Saving New Hampshire’s rarest plants from extinction
CONCORD, N.H. — The plant is so rare that it only exists in three locations on Earth. All are within an 18-kilometer stretch of the Connecticut River, and two of the places it grows are in New Hampshire. The third is right across the river in Vermont.
It’s called Jesup’s milk-vetch, and it’s a type of small pea plant that’s in danger of extinction. It landed it on the federally endangered list in 1987.
Now, Michael Piantedosi, director of conservation at the Massachusetts nonprofit Native Plant Trust, is going to great lengths to preserve the plant, and those efforts kick into overdrive during the summer months.
Piantedosi said he’s growing a few hundred plants in a greenhouse. Starting in May, he’ll use some of those to augment the existing populations, while others will go to two new sites in New England to try to expand the plant’s reach.

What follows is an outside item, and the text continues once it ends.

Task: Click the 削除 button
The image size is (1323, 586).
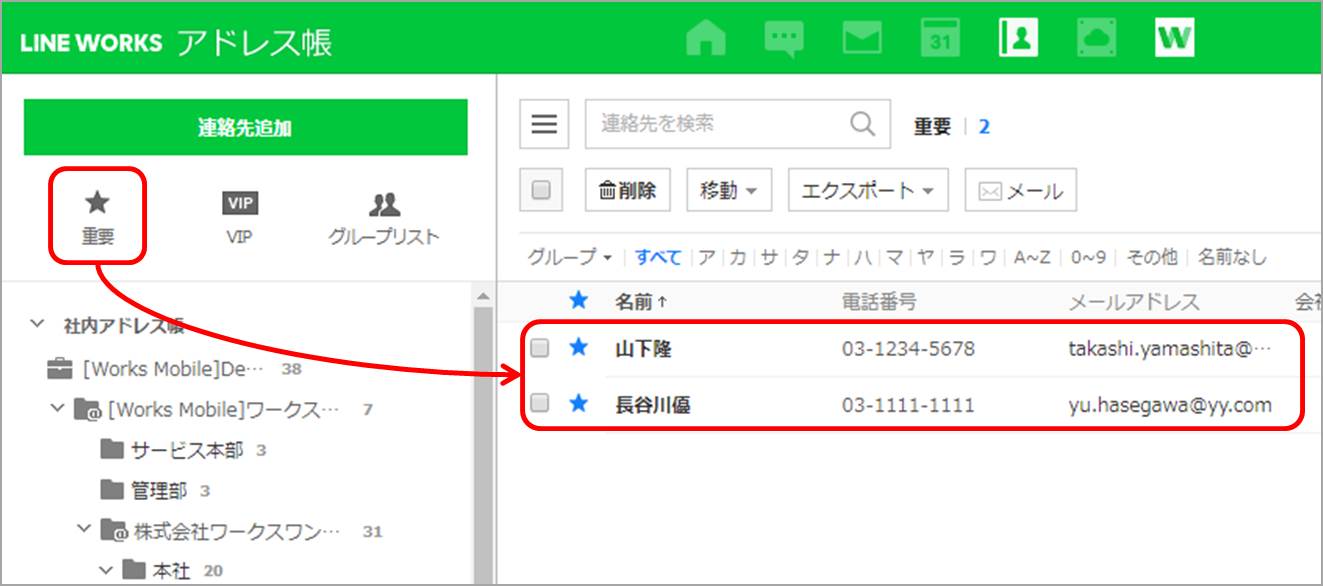Action: [x=627, y=190]
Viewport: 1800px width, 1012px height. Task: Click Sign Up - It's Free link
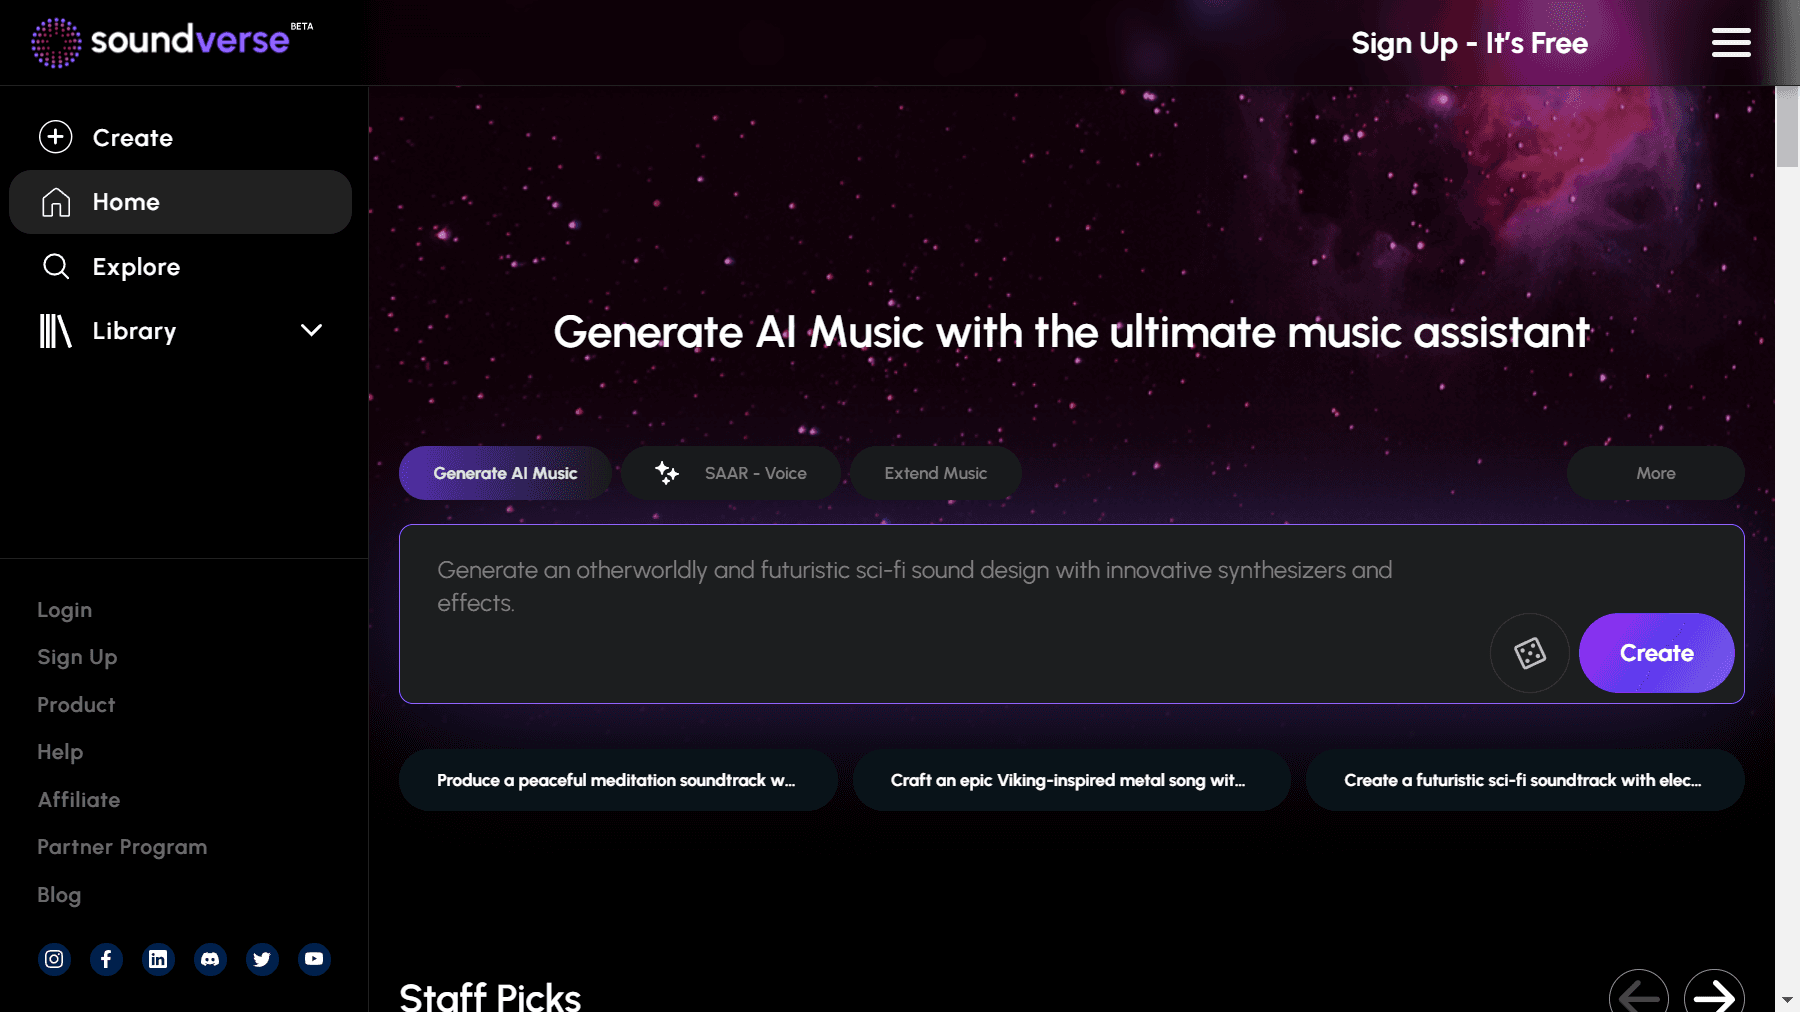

Because the plants grow so close together, “one major disaster, a flood event, could spell extinction for this species,” Piantedosi said.
He said climate change has challenged the plants with higher-than-usual summer temperatures, and the flooding last summer also did some damage, submerging the plants underwater for days at a time. They grow on calciumrich rocky limestone outcroppings over the Connecticut River.
But Piantedosi remains optimistic about the conservation efforts, in spite of losses last year.
The Native Plant Trust’s efforts have found success with another rare and endangered plant, high in the alpine alpine zone of the White Mountains: Robbins’ cinquefoil. The perennial alpine plant with yellow flowers only grows in two places on Earth, both high in those mountains.
“We had a seed bank of Robbins’ cinquefoil. We learned how to grow it, and in doing that, we were able to augment the existing population, increase its ability to self-seed, and return every year in slightly higher numbers,” he said.
Now, the organization is embarking on a research project to learn how it can store this rare plant in a freezer so that it would still be viable 100 years from now.
“Part of what gives life its beauty and its value and its [excitement] is the diversity of life and having a diversity of plants,” Piantedosi said.